* _Assigned task_
Return the lines of the data below starting at the one holding "Open Windows 防火墙 brick wall icon" and ending at the one holding "Screen dimensions: 1213x869", word for word, leaving every picture out.

====== Source data ======

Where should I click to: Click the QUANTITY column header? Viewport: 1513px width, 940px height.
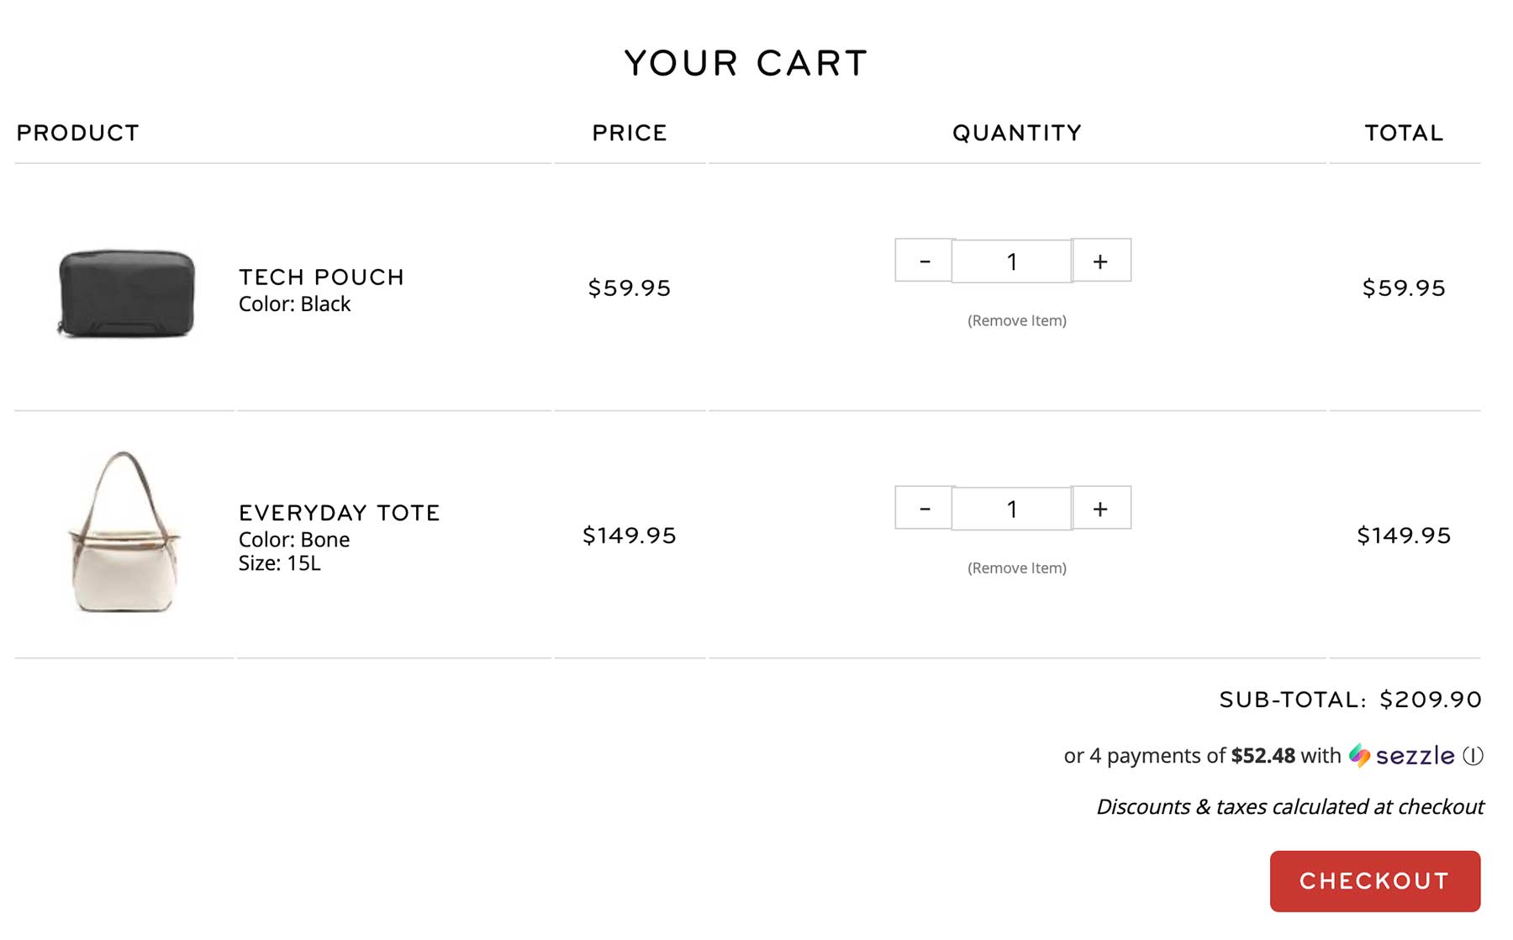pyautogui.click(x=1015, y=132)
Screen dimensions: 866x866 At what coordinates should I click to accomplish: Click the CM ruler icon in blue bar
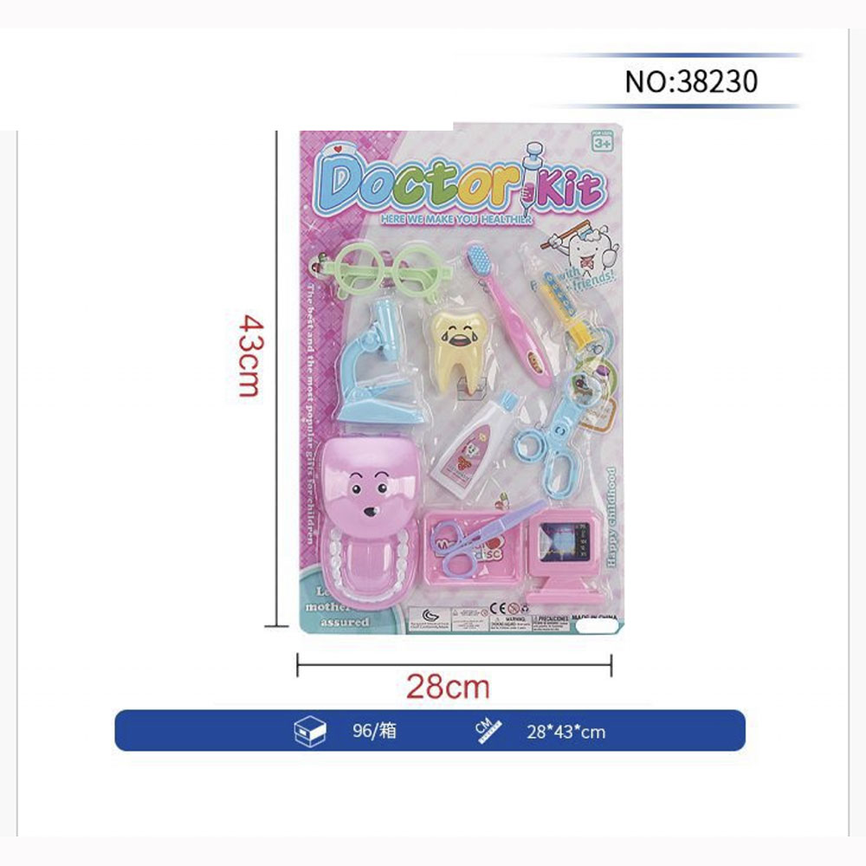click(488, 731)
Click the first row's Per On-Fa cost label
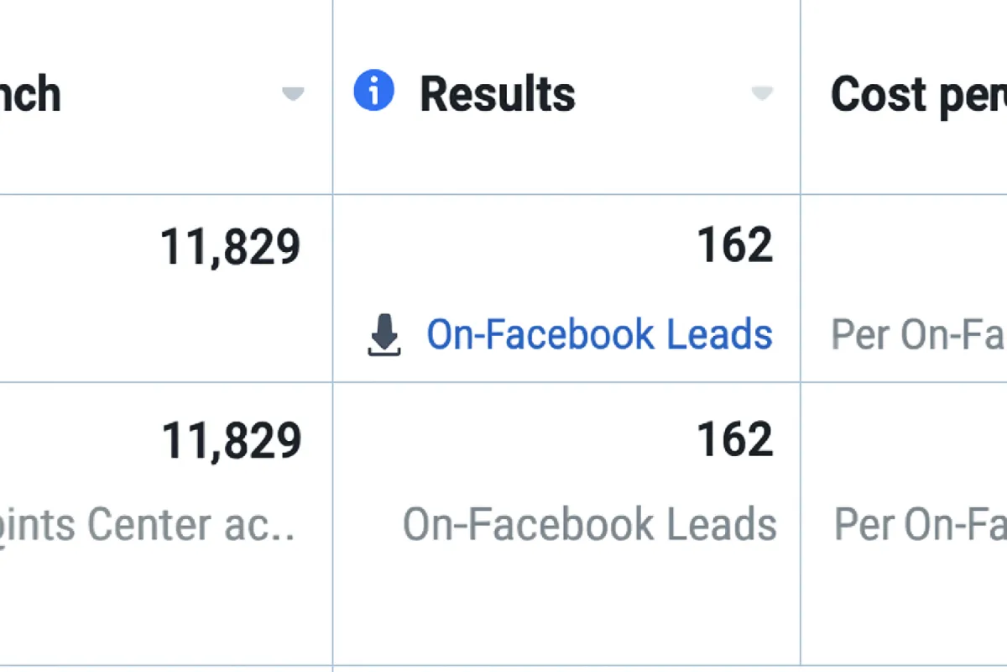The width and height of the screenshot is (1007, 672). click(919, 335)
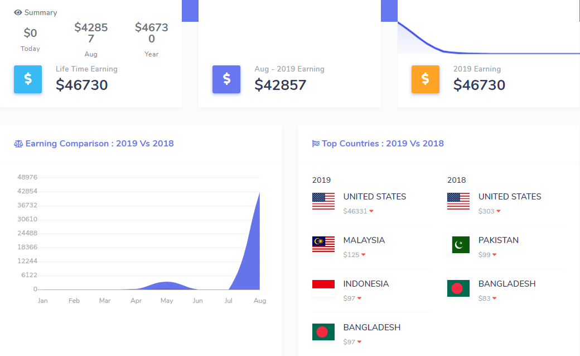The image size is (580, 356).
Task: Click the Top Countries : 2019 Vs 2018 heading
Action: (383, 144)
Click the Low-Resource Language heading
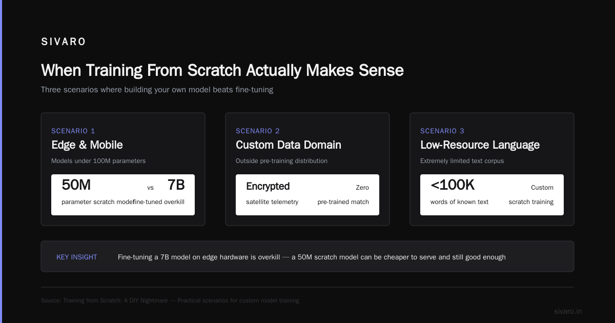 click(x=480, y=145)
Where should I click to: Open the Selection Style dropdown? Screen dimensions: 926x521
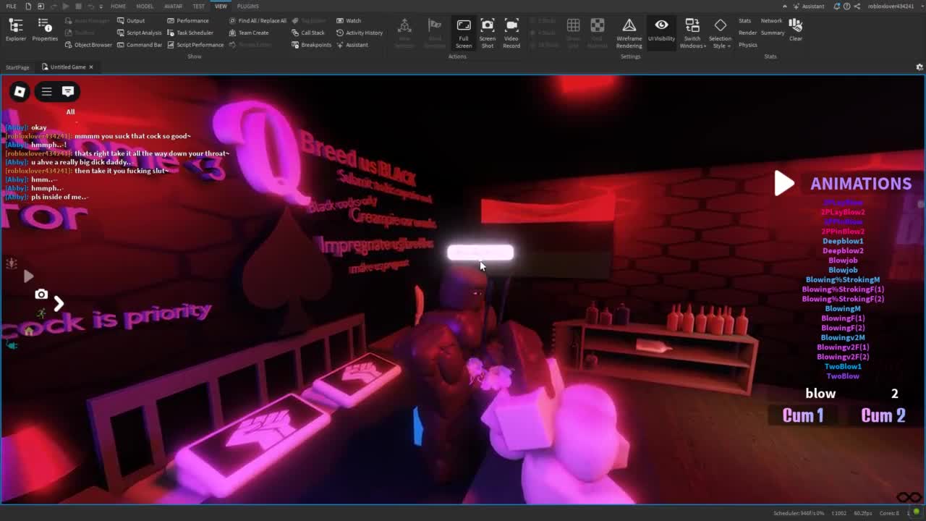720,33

======
====== Source data ======

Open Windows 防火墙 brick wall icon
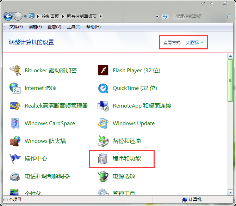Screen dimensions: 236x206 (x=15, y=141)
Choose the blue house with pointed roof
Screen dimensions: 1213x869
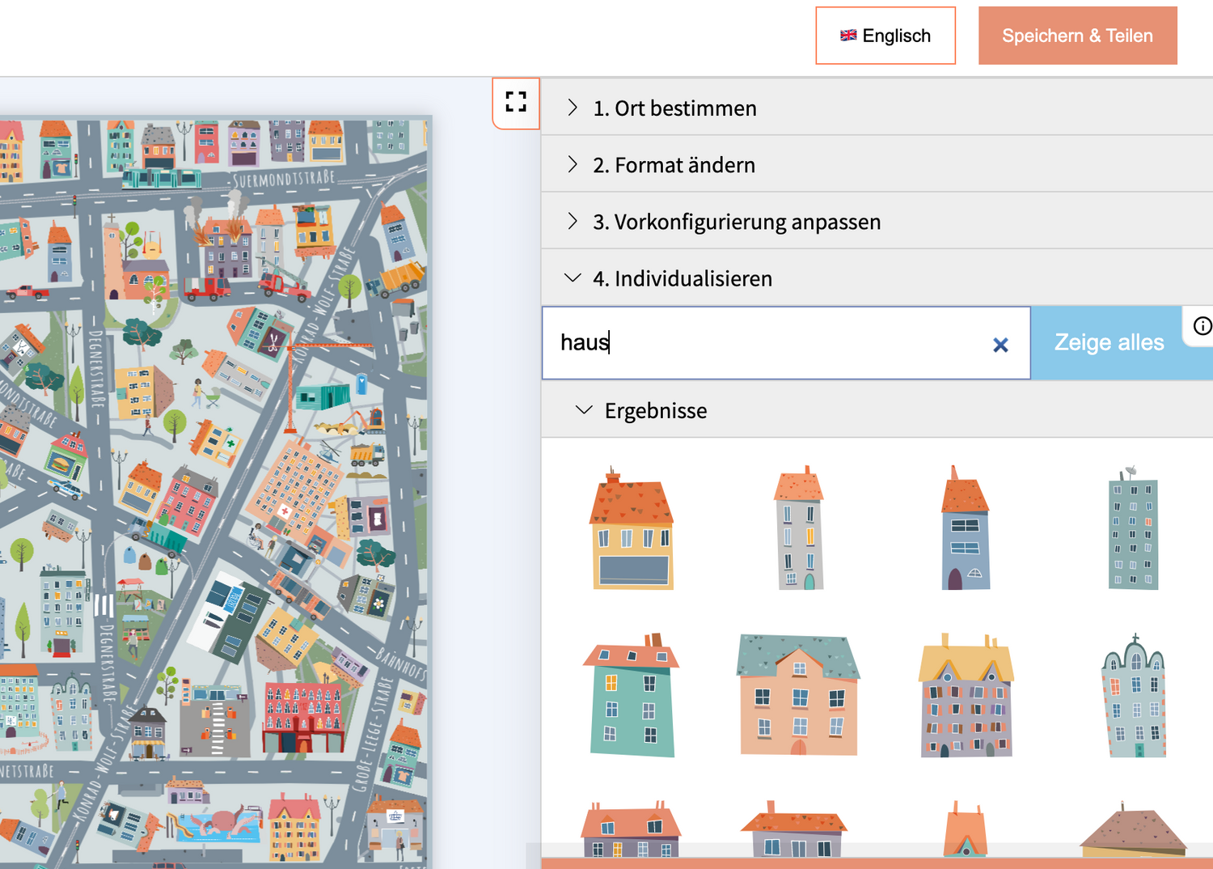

======
====== Source data ======

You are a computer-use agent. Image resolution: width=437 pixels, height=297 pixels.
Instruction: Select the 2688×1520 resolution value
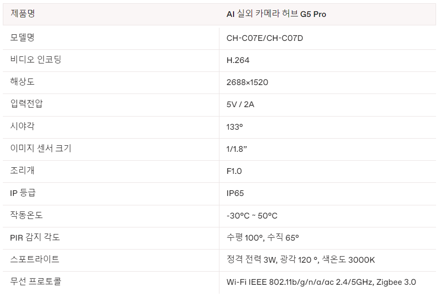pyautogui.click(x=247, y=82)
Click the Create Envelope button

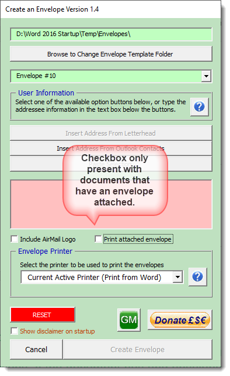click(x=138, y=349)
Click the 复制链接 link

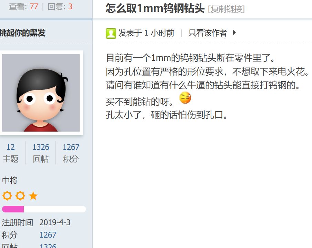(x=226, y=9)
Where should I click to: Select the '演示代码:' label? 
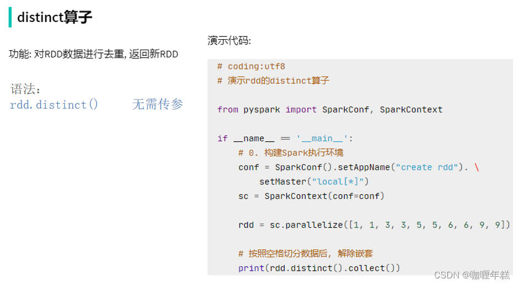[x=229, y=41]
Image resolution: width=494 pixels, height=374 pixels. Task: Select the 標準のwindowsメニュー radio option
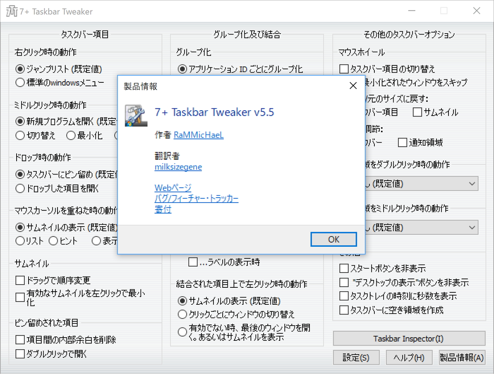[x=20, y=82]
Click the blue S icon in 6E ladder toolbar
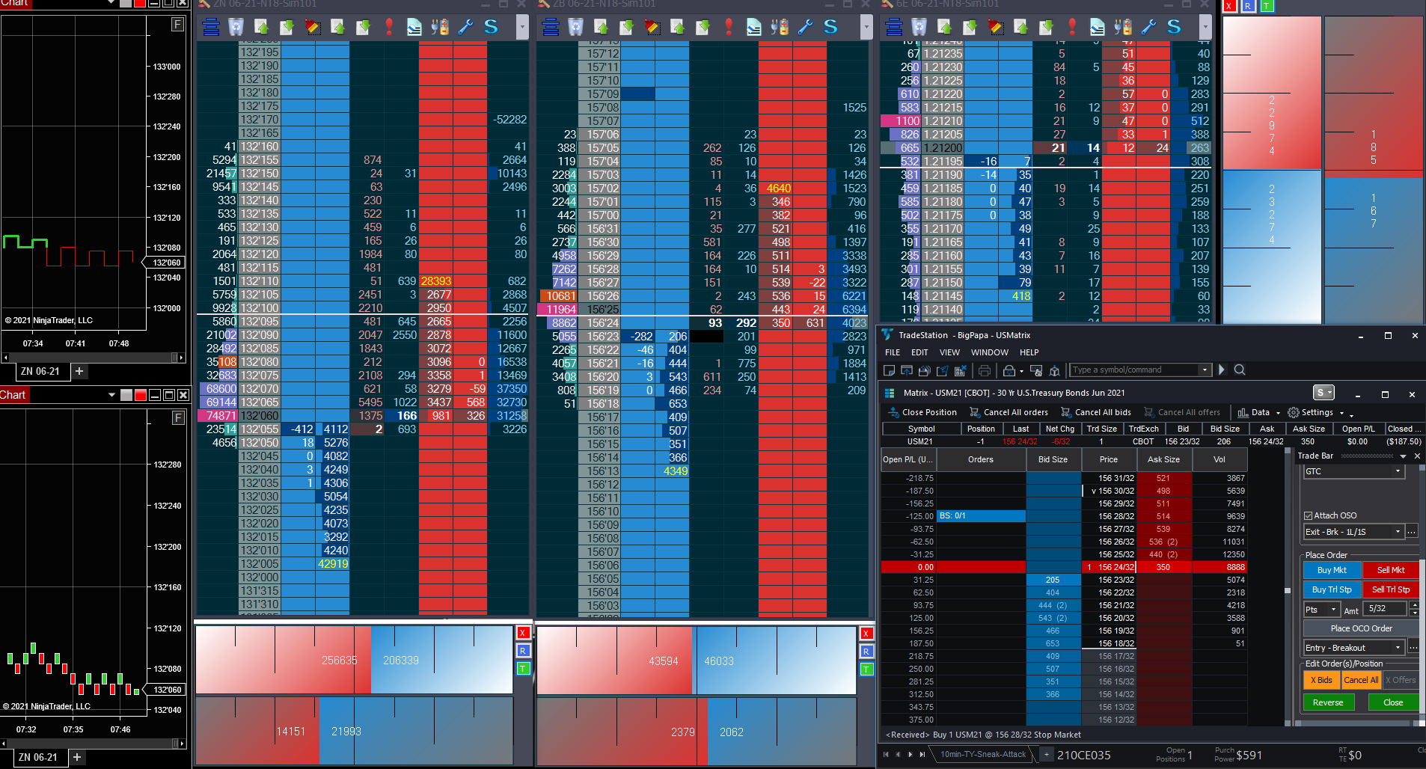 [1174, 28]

======

* _Response to this exercise_
Open Windows 防火墙 brick wall icon
Screen dimensions: 236x206 (x=15, y=141)
Choose the blue house with pointed roof
Screen dimensions: 1213x869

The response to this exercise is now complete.